In hiring discussions, the follow-up question "what went wrong the first time you used this?" is one of the clearest separators. Candidates with real experience have a story. Candidates with rehearsed knowledge have a pause.

How Verve AI Can Help You Ace Your Coding Interview With .NET

The gap this article keeps returning to — knowing the answer but collapsing under the follow-up — is a practice problem, not a knowledge problem. You can read every definition of DI lifetimes and still give a flat answer when the interviewer asks what breaks if you use a singleton for a scoped dependency. The only way to close that gap is to rehearse the follow-up, out loud, against a system that responds to what you actually said.

Verve AI Coding Copilot is built for exactly that scenario. It reads your screen in real time — whether you're working through a LeetCode problem, a HackerRank challenge, or a live technical round — and responds to what you've actually written or said, not a canned prompt. If your EF Core query has an N+1 pattern, Verve AI Coding Copilot can surface it before the interviewer does. If your DI registration has a lifetime mismatch, it flags the consequence, not just the syntax.

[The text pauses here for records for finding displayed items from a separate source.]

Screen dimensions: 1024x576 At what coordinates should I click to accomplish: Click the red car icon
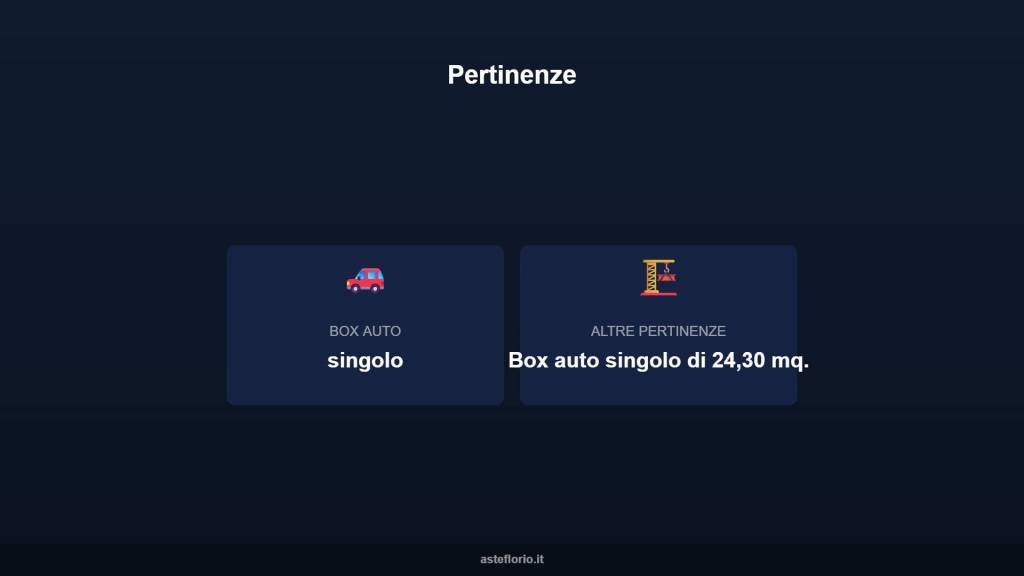pyautogui.click(x=365, y=279)
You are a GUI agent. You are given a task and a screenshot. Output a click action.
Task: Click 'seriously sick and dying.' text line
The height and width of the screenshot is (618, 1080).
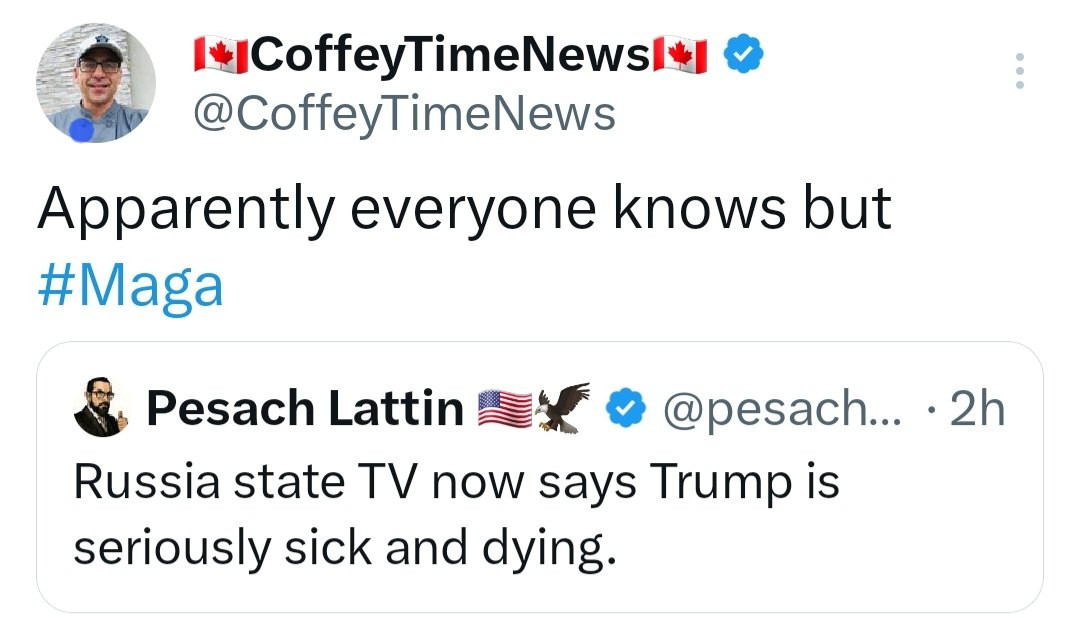click(344, 549)
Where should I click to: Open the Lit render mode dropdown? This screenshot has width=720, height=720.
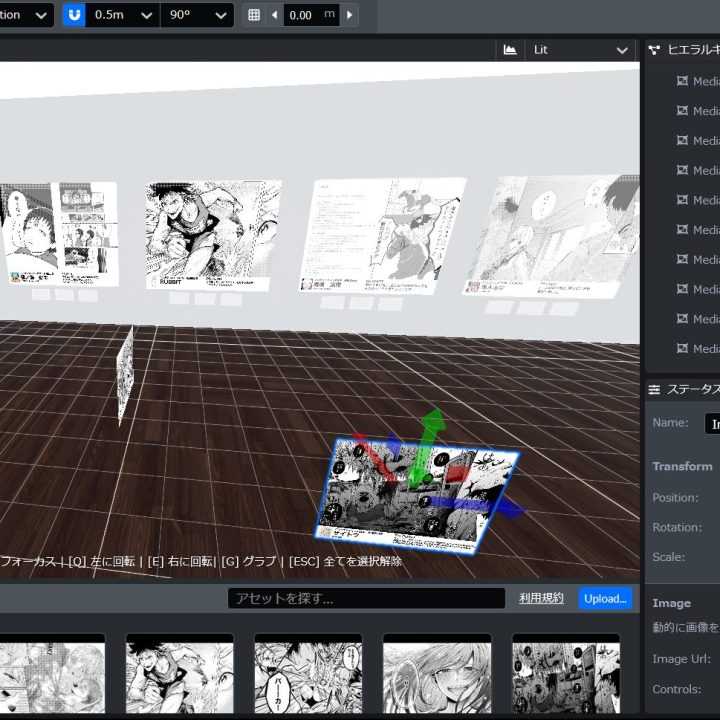pos(581,49)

The Secondary Copilot feature keeps you focused on a single problem without context-switching, which matters in timed rounds where losing the thread is as costly as getting the answer wrong. Verve AI Coding Copilot works across LeetCode, HackerRank, CodeSignal, and live technical interviews — and it stays invisible while it does. The goal isn't to answer for you. It's to make sure the follow-up doesn't catch you empty-handed.

Conclusion

The mid-level .NET interview problem isn't a knowledge gap. You already know what dependency injection is, what JWT stands for, and how EF Core queries work. The problem is that your answers are built to survive the first question, not the second. Every section in this guide was written to give you a version of each answer that holds up when the interviewer pushes — because that's the actual test.

Use this question set as a drill, not a reading list. Take each question, give your answer out loud, then immediately ask yourself the follow-up: "Why that way? What breaks? How would you test it?" The answer that survives those three questions is the answer that gets you to the next round.